* [What to do]
Write out the data word for word, taking care that no picture is carried over.

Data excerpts

----

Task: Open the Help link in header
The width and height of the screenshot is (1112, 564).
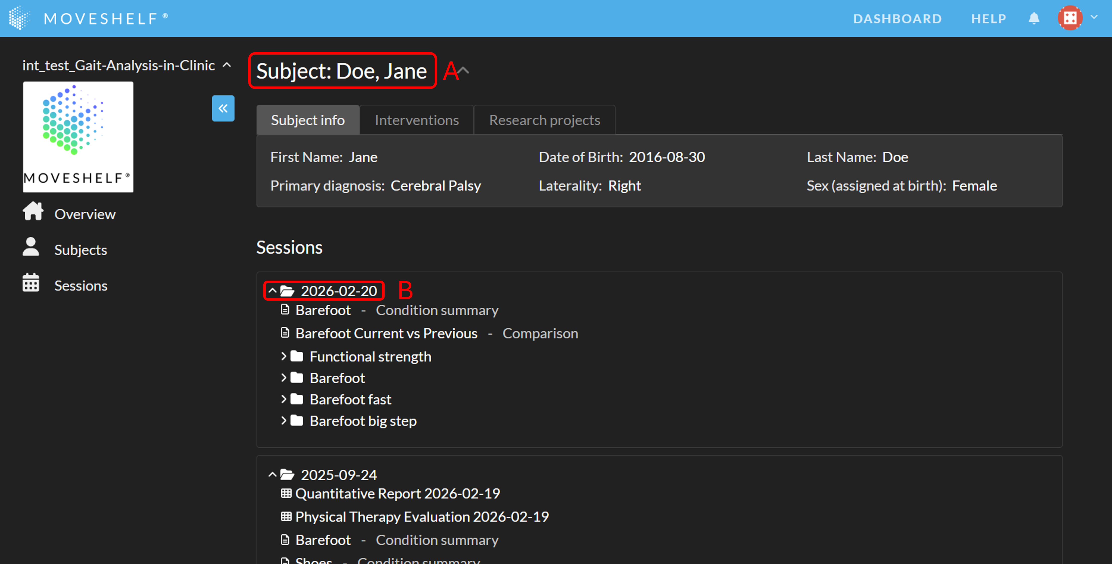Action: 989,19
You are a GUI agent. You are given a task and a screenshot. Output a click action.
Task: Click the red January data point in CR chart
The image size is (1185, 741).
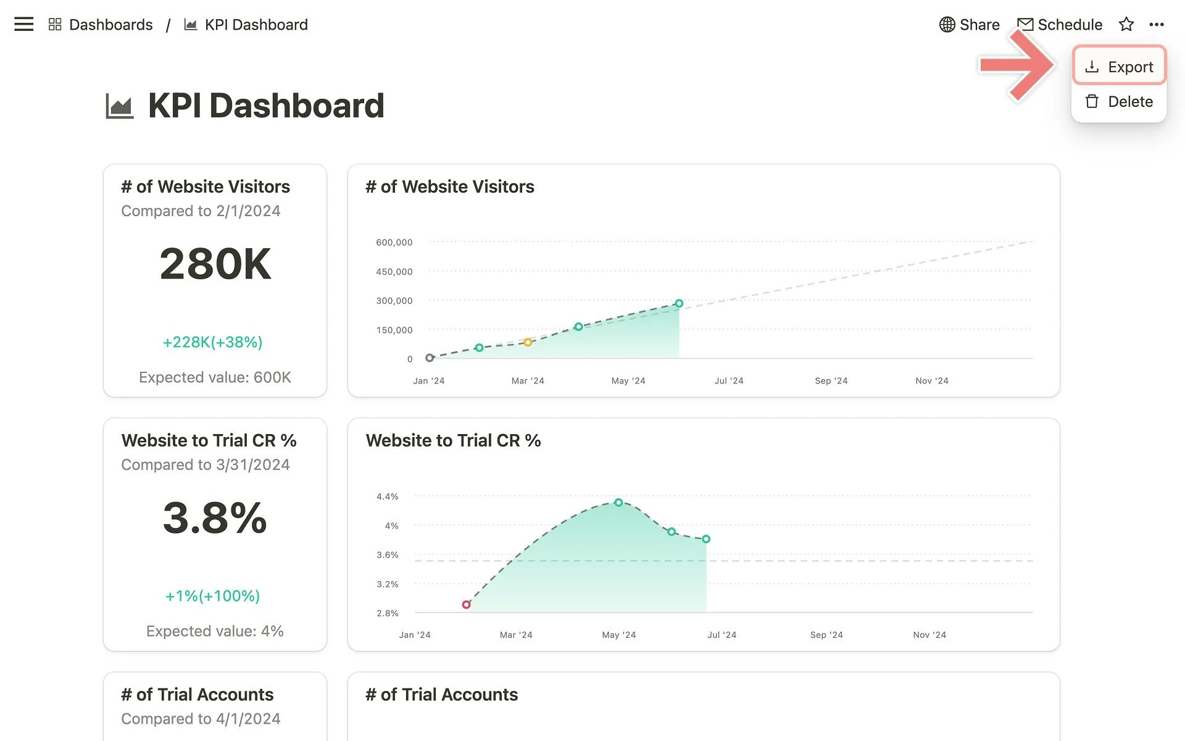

----

* [Task output]
Task: Open the Help link in header
The width and height of the screenshot is (1112, 564).
Action: 989,19
You are a GUI agent. You are given a task and a screenshot. Output a click action.
Task: Click the red January data point in CR chart
The image size is (1185, 741).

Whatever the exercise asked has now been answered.